# Texte extrait

• • • • •

Avec Anora, Sean Baker s’affirme en tant que réalisateur en signant une fable féministe, et une dramédie sociale sur l’Amérique contemporaine. Le film a remporté la Palme d’or de cette 77e édition du Festival de Cannes, et sort ce mercredi 30 octobre dans les salles de cinéma.
Le nom d’Anora est sur toutes les lèvres depuis quelques jours, mais aussi depuis quelques mois après avoir remporté la Palme d’or au dernier Festival de Cannes. Et pour cause, le réalisateur à qui l’on doit Red Rocket (2022) a pris du galon. Plus dense et plus maitrisé en termes de rythme et d’écriture que sa précédente œuvre, Anora repose sur un humour savoureux — marque de fabrique de son cinéaste qui n’hésite pas capturer la légèreté dans les moments les plus graves –, une vitalité des personnages que le réalisateur filme avec une grande humanité, mais surtout une mise en scène solide, parfois osée.
Anora suit Ani, une travailleuse du sexe incarnée par Mikey Madison ; sorte de Pretty Woman (1990) des temps modernes. Sauf qu’à la différence de la comédie des années 1980 portée par Richard Gere et Julia Roberts, le couple qu’Anora va former avec un jeune héritier russe, Vanya, rencontré dans une boite de strip-tease, va vite battre de l’aile quand la famille de ce dernier les oblige à divorcer après un mariage prononcé à Las Vegas. Le rêve d’Anora, pour qui on se prend d’adoration à la moindre punchline, va vite s’effondrer lorsque les sbires russes de Vanya vont tout faire pour les amener devant le tribunal afin d’annuler leur union.

• • • • •

# Lignes extraites
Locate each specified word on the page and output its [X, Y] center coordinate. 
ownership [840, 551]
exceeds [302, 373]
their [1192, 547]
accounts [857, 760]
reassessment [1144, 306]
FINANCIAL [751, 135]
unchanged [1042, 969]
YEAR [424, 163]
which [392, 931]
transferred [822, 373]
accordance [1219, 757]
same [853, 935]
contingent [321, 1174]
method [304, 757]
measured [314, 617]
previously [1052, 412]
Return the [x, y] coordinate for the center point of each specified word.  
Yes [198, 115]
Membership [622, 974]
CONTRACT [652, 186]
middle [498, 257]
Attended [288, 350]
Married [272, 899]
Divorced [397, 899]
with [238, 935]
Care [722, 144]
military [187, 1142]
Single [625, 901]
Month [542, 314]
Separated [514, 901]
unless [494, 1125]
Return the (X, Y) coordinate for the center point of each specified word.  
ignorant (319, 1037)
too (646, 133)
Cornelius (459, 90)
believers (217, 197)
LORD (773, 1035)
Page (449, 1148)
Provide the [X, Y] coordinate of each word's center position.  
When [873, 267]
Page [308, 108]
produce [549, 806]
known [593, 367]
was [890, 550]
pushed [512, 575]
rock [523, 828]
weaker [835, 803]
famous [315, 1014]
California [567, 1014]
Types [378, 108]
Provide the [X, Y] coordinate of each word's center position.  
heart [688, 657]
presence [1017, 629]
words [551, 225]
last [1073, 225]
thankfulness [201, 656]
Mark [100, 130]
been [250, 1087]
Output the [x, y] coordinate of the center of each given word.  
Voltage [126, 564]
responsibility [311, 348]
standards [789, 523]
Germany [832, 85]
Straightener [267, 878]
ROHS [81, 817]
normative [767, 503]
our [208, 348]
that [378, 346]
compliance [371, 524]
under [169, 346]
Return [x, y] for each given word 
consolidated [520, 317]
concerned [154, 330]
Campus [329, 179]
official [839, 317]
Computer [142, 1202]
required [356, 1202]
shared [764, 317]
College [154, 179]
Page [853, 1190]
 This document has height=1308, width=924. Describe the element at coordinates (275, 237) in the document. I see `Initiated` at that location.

• • • • •

# Tâche courte A
D'après le texte sur Anora, quelle actrice incarne Ani ?
# Tâche courte B
Relevez toutes les personnes réelles, cinéaste et acteurs, nommées dans le texte sur Anora.
# Tâche courte C
Poursuivez le texte sur Anora après sa dernière phrase.

# Résultat de l'exercice A
Mikey Madison.

# Résultat de l'exercice B
Sean Baker, Mikey Madison, Richard Gere, Julia Roberts

# Résultat de l'exercice C
Un génie d’écriture
Avec Anora, Sean Baker montre qu’il est désormais un réalisateur qui compte dans le cinéma, et plus seulement dans le cinéma indépendant américain qui l’a vu naître avec The Florida Project (2017). Il prouve que c’est un véritable auteur capable de saisir toutes les nuances de ses personnages et d’en définir les contours, pour finalement mieux les déconstruire par la suite. Ainsi, le gamin que l’on espérait profondément sincère s’avère d’un égoïsme enfantin affligeant, Anora, strip-teaseuse à la langue bien pendue va finalement dévoiler une fragilité percutante, tandis que la bande de mafieux russes offrira de nombreux rires plutôt que de convoquer une certaine frayeur chez le spectateur.
Chez Anora non plus, cela ne fonctionne pas. Il faut dire que l’héroïne est particulièrement puissante, d’abord en utilisant son corps, mais aussi toute la rage qu’elle a en elle pour combattre ses ennemis. Sean Baker sait écrire ses personnages principaux, et notamment ses personnages féminins. Il sait les mettre en lumière, souvent face à des hommes ridicules et déjantés, pour mieux prôner leur féminité et leur liberté. Ainsi, si dans Red Rocket Strawberry subissait la folie de Simon Rex, Anora, quant à elle, doit dealer avec une bande de bras cassés russes.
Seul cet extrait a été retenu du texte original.